In terms of reported murders and kidnappings affecting aid workers, there has been no noticeable difference between 2018 and 2019. However, arrests decreased by 62% in 2019 compared to 2018. Guardian highlights the three following aspects as key takeaways:
- The end of a territorially strong Islamic State has led to a strong decline in abductions (from 12 to 1) and killings (from 81 to 37) of aid workers in Syria between 2018 and 2019.
- Insecurity in the Sahel is growing and the increasing presence of armed groups in Mali, Burkina Faso, Chad and Niger has led to a steep increase of aid workers getting kidnapped in the region.
- South Sudan, the Democratic Republic of the Congo, the Central African Republic, Somalia, Yemen, Afghanistan and Nigeria remain particularly dangerous for both foreign and local humanitarian workers.
HOW CAN HUMANITARIAN ORGANISATIONS MITIGATE THESE RISKS?
Just as any company has a responsibility towards their employees, humanitarian organisations are equally accountable for the security and safety of their aid workers, including volunteers. As a manager, the fulfilment of your duty of care obligations involve acting to the best of your ability and knowledge to ensure the wellbeing of your personnel. Pre-emptive and proactive measures are required to ensure that aid workers are familiar with the risks they may be exposed to, that they are equipped with ways to limit these risks, and that both managers and workers know what to do if an incident happens.

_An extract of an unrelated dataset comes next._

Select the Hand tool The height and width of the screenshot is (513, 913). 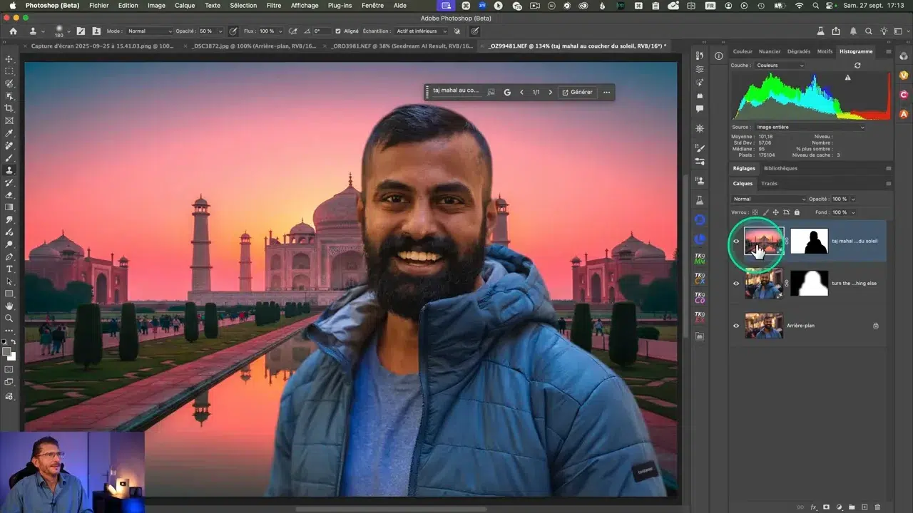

It is integral that you keep your travel security and operational procedures updated and regularly assess the reliability of your local partners. However, when things go wrong, elements such as clear management functions, emergency plans and a crisis communication setup must be in place to make sure that incidents are dealt with effectively so that you and your organisation fulfil its duty of care obligation.
Despite the low incidence rate of humanitarian workers being kidnapped, killed or arrested, the impact when it does happen is grave for both individuals and organisations. These risks cannot be ignored, and organisations must engage in efficient risk management to guarantee the safety of their workers as diligently as possible.